- _Data shown_

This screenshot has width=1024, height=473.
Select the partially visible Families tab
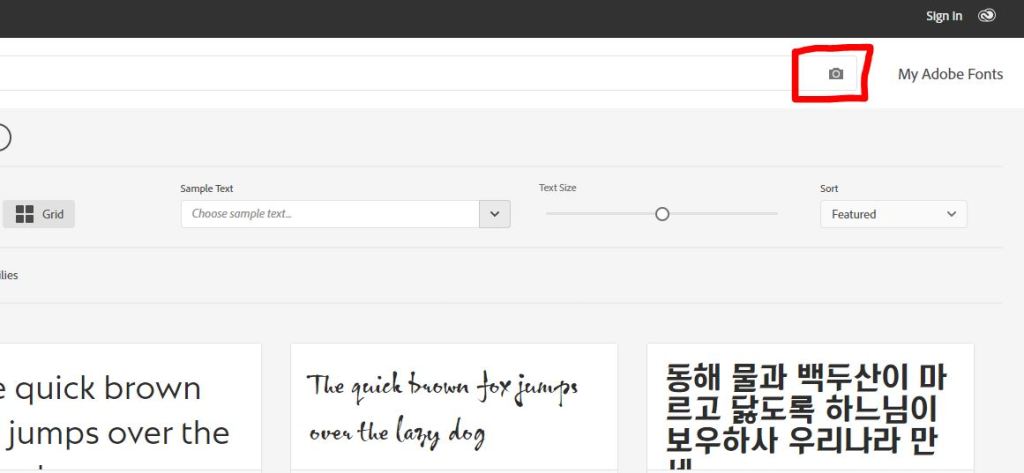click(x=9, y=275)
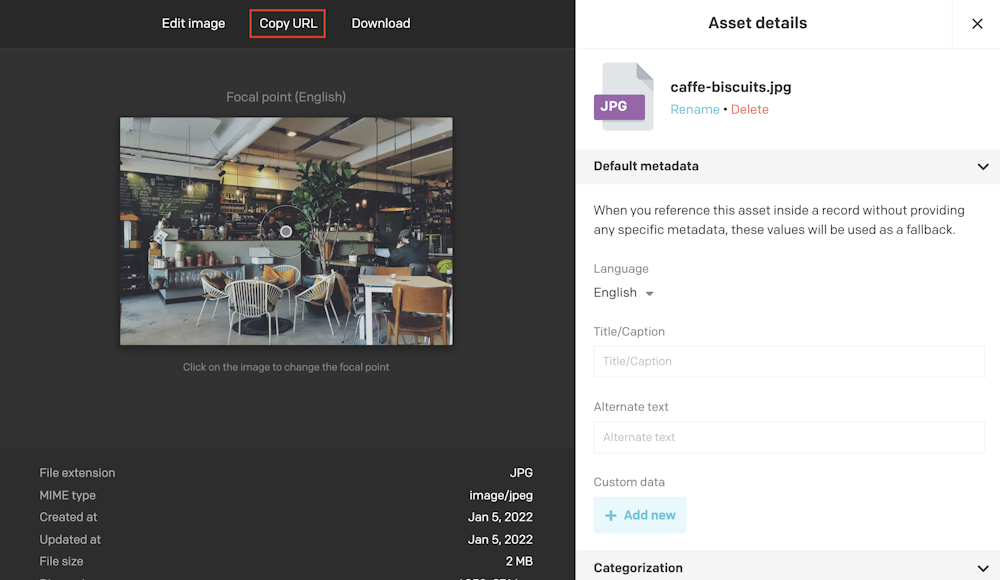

--

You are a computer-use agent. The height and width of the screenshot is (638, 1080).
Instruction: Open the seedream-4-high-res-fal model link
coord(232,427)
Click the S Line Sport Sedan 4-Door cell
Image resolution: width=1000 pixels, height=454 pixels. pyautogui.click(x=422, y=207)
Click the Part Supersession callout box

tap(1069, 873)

- _Work to complete_
Copy out every line from the records that has the word "screenshot".

- _Response area_
This screenshot has width=1024, height=473.
You are a computer-use agent. The height and width of the screenshot is (638, 1080).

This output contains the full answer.